Finally, we do the weighted F1 adjustment:
In [9]:
from operator import itemgetter
conf_labels = {}
scored_labels = {}
for prediction_result in prediction_results:
    if "label_name" in prediction_result:
        l_name = prediction_result["label_name"]
        f1_score = prediction_result["f1_score"]
        conf = [ float(c["confidence"]) for c in prediction_result["confidence"] if c["label"] == prediction_result["label_name"] ]
        if len(conf):
            conf = conf[0]
        else:
            conf = 0
        # update with confidence weighted by f1
        #variations are to *= f1_score, or update confidence with just the confidence
        if l_name in scored_labels.keys():
            conf_labels[l_name] += f1_score * conf
            scored_labels[l_name] += f1_score
        else:
            conf_labels[l_name] = f1_score * conf
            scored_labels[l_name] = f1_score
labels_sorted = sorted(scored_labels.iteritems(),key=itemgetter(1),reverse=True)
labels_pred = []
# compute ensemble averages
num_models = len(models)
for i in xrange(len(labels_sorted)):
    label = labels_sorted[i][0]
    label_avg_f1score = float("%0.3f" % (float(labels_sorted[i][1]) / num_models))
    label_avg_conf = float("%0.3f" % (float(conf_labels[label]) / num_models))
    label_score = float("%0.3f" % (label_avg_f1score * label_avg_conf))
    labels_pred.append({ "label": label, "score": label_score })
labels_pred = sorted(labels_pred, key=lambda k: k["score"], reverse=True)
labels_pred   
Out[9]:
[{'label': u'Mud running', 'score': 0.158},
 {'label': u'Distance running', 'score': 0.094}]
 
So, there's a quick implementation of an ensemble method combining linear and probabilistic machine learning for text document classification.
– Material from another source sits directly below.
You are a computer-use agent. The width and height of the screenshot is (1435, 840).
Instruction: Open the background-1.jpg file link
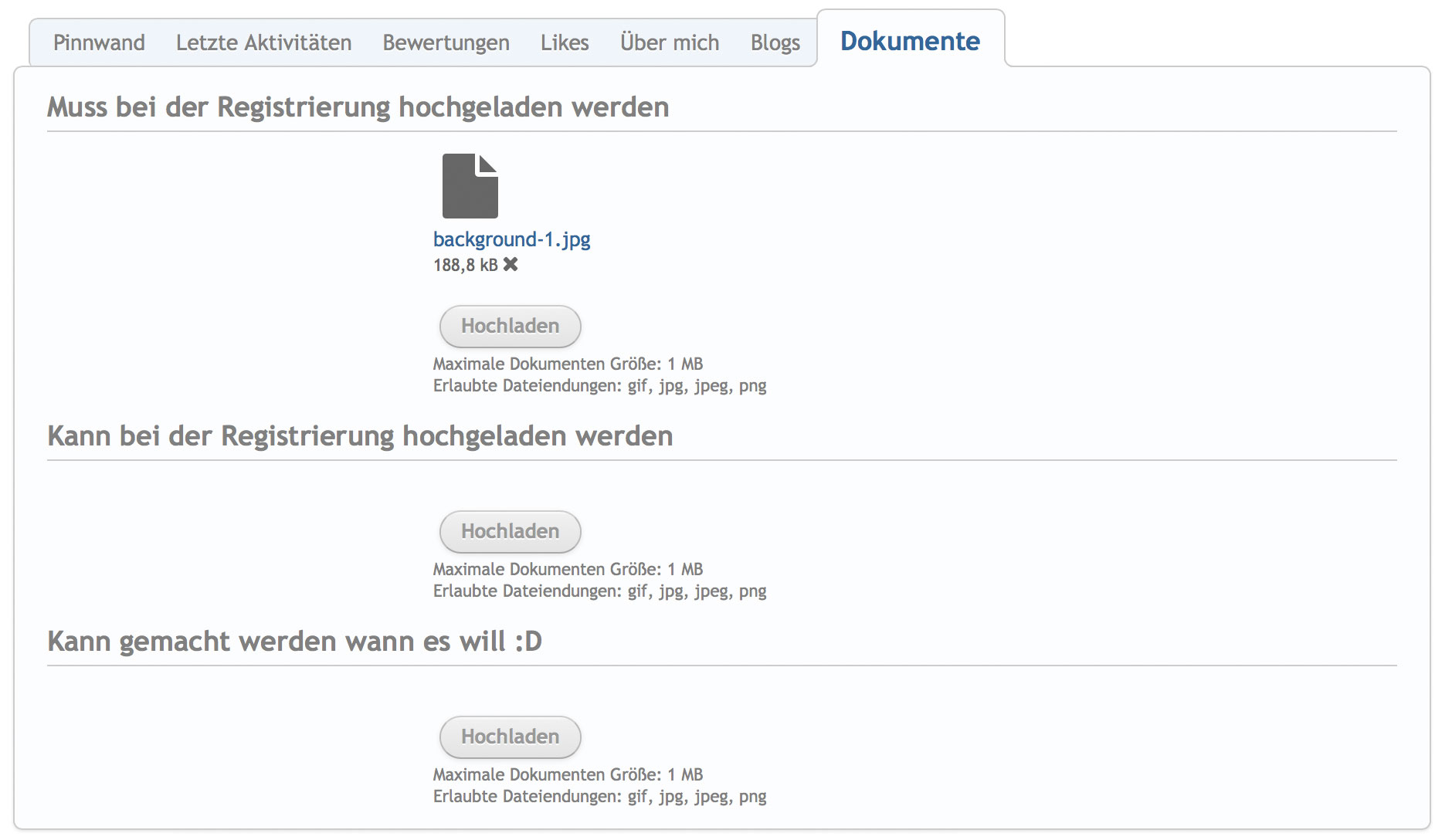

Next we'll go more into the web service and see how we can build models that perform their prediction faster, and how we can serve up those predictions fast enough for an enterprise-level Prediction API.
 
References
  1. Wikipedia does pretty good with its Naive Bayes page and the references therein. scikit-learn has a good description, as well.
  2. The OpenCV SVM intro page is pretty clear. scikit-learn explains SVMs, too.
  3. Wikipedia is concise and clear on SGD. scikit-learn's page is here.
  4. The canonical reference for online PA.
*Code here runs on Python 2.7.3 64-bit, with numpy 1.6.1, scipy 0.12.0, and sklearn 0.13.1. Ran/formatted with IPython 1.1.0 notepad.